Niesamowita historia radzieckiego pilota Iwana Datsenko, który rzekomo został przywódcą kanadyjskiego plemienia Indian, jest dla wielu tylko mitem, ale dla innych - czystą prawdą. Fakty są pełne sprzeczności i tajemnic, a świadkowie, a także uczestnicy samych wydarzeń, nie przetrwali długo, więc nikt nie może dzisiaj udowodnić ani obalić tej teorii.

Wszystko zaczęło się w 1944 roku. Wtedy ukraiński żołnierz poleciał na następną misję, ale nigdy nie wrócił. Przez lata wszyscy uważali go za zaginionego bohatera, dopóki tancerz Mahmud Esambaev, który przybył do Kanady na występy, powrócił z historią, która zszokowała cały kraj. Według niego, kiedy został zabrany na wycieczkę do rezerwatu Indian, spotkał tam przywódcę o imieniu Piercing Fire, który powiedział mu, że kiedyś przyjechał tu w poszukiwaniu pracy i założył rodzinę, ale tęsknił za ojczyzną - Ukrainą. Przywódca został natychmiast powiązany z imieniem zmarłego Ivana Datsenko, ponieważ wyglądał bardzo podobnie do niego.

Wokół tego fantastycznego wrażenia natychmiast pojawiło się podniecenie. Wszyscy byli zszokowani tą wiadomością, wszyscy chcieli poznać prawdę. Zaczęły krążyć historie, że radziecki pilot był w stanie przetrwać katastrofę lotniczą, ale został schwytany przez Niemców. Dano mu szansę na ucieczkę i cudem trafił do Kanady, gdzie rozpoczął nowe życie przez inną osobę.

Później powstał nawet film o niesamowitym przywódcy pilotów. To prawda, że ​​reżyser również nie zbliżył się do rozwiązania.

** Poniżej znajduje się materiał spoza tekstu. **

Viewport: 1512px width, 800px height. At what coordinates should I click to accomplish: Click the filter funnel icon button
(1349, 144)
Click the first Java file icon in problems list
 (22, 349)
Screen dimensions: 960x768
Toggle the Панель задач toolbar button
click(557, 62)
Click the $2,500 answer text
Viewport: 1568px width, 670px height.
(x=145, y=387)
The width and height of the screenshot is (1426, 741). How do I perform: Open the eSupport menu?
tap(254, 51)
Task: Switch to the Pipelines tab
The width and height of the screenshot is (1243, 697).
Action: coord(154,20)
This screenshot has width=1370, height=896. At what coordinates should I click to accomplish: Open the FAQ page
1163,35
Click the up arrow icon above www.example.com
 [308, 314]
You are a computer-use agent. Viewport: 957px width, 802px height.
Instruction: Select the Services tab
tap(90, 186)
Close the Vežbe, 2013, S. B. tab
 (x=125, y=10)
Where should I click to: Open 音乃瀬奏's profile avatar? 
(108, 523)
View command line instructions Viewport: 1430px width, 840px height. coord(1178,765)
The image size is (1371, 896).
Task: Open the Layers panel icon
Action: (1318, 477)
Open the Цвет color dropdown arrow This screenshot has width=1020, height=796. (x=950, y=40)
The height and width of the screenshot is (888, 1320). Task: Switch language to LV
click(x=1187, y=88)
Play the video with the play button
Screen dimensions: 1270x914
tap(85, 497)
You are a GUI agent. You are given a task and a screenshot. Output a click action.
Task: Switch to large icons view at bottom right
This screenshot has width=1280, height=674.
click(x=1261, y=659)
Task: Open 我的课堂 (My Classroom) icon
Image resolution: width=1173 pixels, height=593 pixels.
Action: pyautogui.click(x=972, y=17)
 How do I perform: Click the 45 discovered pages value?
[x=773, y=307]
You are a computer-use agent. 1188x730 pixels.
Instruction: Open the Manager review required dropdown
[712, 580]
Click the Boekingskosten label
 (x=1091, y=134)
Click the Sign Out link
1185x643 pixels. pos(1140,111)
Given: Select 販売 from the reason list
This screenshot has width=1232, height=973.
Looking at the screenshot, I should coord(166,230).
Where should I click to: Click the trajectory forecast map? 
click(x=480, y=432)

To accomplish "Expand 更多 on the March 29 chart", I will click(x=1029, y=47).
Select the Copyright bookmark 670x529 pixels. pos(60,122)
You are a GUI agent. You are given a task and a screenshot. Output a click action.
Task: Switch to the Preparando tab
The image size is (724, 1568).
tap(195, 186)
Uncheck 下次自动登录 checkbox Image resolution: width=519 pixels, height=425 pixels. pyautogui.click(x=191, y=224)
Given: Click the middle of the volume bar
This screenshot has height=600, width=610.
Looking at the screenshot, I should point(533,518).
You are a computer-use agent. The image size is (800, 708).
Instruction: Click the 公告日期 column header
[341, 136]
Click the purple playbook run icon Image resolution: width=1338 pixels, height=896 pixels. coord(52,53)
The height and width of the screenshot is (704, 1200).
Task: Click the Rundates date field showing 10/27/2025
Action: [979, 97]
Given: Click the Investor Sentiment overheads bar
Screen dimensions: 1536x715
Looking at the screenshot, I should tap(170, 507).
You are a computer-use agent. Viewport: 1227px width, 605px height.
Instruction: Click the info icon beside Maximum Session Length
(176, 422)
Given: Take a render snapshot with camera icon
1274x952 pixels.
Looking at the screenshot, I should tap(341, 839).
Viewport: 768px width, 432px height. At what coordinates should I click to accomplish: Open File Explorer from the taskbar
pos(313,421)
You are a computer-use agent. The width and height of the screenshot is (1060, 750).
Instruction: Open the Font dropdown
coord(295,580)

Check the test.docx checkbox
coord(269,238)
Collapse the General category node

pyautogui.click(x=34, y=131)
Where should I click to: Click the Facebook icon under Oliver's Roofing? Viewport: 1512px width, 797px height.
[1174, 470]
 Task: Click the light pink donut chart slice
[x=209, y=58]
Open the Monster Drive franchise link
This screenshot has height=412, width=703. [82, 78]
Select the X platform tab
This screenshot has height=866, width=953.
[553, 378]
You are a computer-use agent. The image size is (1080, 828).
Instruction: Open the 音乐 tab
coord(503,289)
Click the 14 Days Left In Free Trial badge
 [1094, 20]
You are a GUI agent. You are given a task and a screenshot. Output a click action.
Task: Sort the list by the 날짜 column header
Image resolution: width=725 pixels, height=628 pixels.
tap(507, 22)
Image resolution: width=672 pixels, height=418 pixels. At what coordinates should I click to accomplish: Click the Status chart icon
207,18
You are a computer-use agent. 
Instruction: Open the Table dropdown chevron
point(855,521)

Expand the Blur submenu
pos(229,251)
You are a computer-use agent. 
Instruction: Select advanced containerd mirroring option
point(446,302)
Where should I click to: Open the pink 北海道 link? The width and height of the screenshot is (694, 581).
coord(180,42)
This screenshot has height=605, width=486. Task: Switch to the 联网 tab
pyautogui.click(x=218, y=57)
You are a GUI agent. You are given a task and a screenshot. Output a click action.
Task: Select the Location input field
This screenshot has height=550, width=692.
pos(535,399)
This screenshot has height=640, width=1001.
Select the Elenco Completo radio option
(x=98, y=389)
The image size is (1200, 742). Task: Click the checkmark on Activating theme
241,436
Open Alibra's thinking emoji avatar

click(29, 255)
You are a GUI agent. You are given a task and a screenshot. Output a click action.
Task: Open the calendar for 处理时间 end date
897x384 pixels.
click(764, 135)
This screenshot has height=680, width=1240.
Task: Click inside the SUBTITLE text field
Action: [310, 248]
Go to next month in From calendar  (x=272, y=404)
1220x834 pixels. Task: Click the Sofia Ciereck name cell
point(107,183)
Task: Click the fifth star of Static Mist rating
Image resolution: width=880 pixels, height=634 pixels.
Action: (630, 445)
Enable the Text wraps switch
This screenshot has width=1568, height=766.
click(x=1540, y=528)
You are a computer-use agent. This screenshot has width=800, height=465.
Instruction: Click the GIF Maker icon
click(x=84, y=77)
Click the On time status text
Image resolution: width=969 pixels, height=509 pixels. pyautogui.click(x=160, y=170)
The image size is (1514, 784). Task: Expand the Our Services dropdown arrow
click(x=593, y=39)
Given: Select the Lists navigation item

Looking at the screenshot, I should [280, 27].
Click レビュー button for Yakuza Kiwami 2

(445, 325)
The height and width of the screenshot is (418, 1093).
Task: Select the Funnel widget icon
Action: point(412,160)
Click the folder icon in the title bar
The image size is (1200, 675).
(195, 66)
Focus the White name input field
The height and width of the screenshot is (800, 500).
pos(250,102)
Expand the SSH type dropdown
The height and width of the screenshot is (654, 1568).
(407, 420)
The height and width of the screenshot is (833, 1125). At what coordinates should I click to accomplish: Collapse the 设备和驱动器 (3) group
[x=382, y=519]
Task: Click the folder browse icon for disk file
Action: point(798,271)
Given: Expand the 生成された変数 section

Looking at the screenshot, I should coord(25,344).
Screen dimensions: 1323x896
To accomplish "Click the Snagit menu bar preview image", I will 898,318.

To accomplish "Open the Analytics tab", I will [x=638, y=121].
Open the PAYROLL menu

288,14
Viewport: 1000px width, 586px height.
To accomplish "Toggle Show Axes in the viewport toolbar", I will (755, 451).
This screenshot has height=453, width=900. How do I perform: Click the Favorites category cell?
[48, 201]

Niektórzy badacze, po przestudiowaniu zdjęć Iwana i kanadyjskiego Indianina, stwierdzili, że jest to ta sama osoba. Inni wręcz przeciwnie twierdzili, że Datsenko nie może być Przeszywającym Ogniem, ponieważ lider o tym nazwisku uczestniczył w otwarciu Muzeum Indian w 1936 r., Kiedy młody Ukrainiec dopiero zaczynał karierę wojskową w ZSRR. Jednocześnie książka referencyjna „Bohaterowie Związku Radzieckiego”, opublikowana na początku XXI wieku, nie mówi o zaginięciu ukraińskiego pilota, mówi, że zmarł w rezerwacie Indian w Kanadzie.

Innymi słowy, ta niesamowita historia jest dosłownie przytłoczona nieporozumieniami, więc od ciebie zależy, czy w nią uwierzysz, czy nie, ponieważ nie jest już możliwe znalezienie prawdy.